Salesforce next week will announce its first chief equality officer, reporting directly to chairman and CEO Marc Benioff, he said this morning during a Q&A at TechCrunch Disrupt in San Francisco. Benioff restated at length his signature message of corporate responsibility for fighting inequality and for “improving the world,” several times drawing applause from a crowded auditorium.
Benioff also revealed some details about Einstein, the AI-based offering set to debut at the annual Dreamforce users’ conference next month in San Francisco.
The company’s newest C-level officer “will be reporting directly to me, to own these issues, so that on a day-to-day basis this is in my mind and I know I haven’t just delegated it down,” Benioff said.
He referred to Salesforce’s recent move to equalize salaries for men and women in the company, noting that gender inequality remains a significant problem in technology.

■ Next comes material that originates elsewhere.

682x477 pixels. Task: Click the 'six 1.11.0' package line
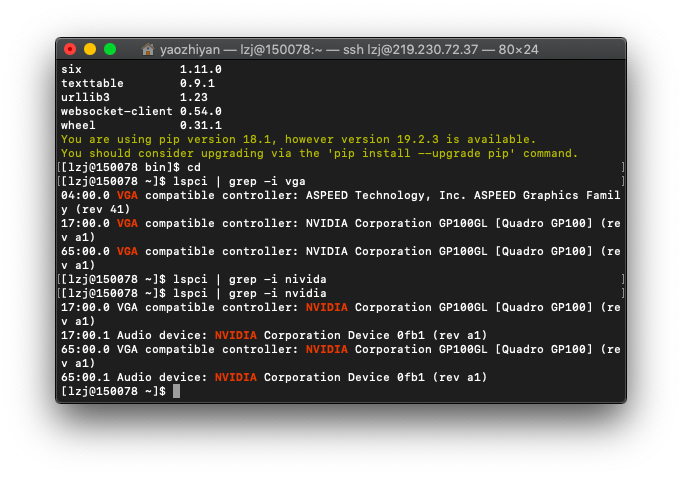[140, 69]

To combat it, “your women employees have to stand up, your male employees have to stand up, and people have to say ‘I fight for equality.’ If you’re going to fight against inequality, then you have to fight for equality.”
In the fight for LGBTQ equality nationwide, “there’s a lot of shit going on out there,” Benioff said. “It doesn’t seem possible here in San Francisco, but I can tell you you’ve got a set of people who have a lot of hate in their hearts. They’re not the ‘summer of love’ people of San Francisco, there’s no tie-dye, no LSD. . . . If you don’t take a stand, there are lot of people, like (Republican vice presidential nominee) Mike Pence, who are going to do some very bad things to people we love, and some of those people are my employees.”
Salesforce has given millions of dollars to public schools and has worked to overturn anti-LGBTQ laws in Indiana, Georgia and North Carolina. Through the company’s “1-1-1” program — under which it contributes one percent of its equity, one percent of its profit and one percent of its employees’ time to a non-profit foundation — it has provided nearly 2 million hours of volunteer work and this year has given out $130 million in grants, with $140 million as the target for next year, Benioff said. More than 1,000 other companies have implemented a similar program, he said.
And Benioff urged more tech companies to get on board.
“Silicon Valley doesn’t have to be stingy, like it traditionally has been,” he said. “Entrepreneurs have traditionally hoarded their wealth. Companies have not given back. That has to change. You have to do one thing. Personal action is the most important thing. . . . I strongly believe the business of business is to improve the state of the world.”
In the interview’s last few minutes, Benioff teased ahead to Einstein, the AI-based offering set to debut at Dreamforce.
“We’ve spent $650 million buying a dozen AI companies, machine-learning companies, deep-learning companies, and through that we’ve been able to stitch together a platform called Einstein,” he said. From his description, Einstein sounds like a technology that will be incorporated into the various Salesforce products, rather than a standalone product in itself.
“You’ll see a Sales Cloud Einstein — a whole new way to look at sales where the software helps you be your very best salesperson,” he said. “You’ll see a Service Cloud Einstein, a Marketing Cloud Einstein and an Analytics Cloud Einstein.”
Asked at the interview’s very end to give his take on the new iPhone 7, Benioff demurred, though implying he had strong feelings about the device. “This industry owes a lot to Steve Jobs,” he said. “He left an incredible legacy of technology and innovation.”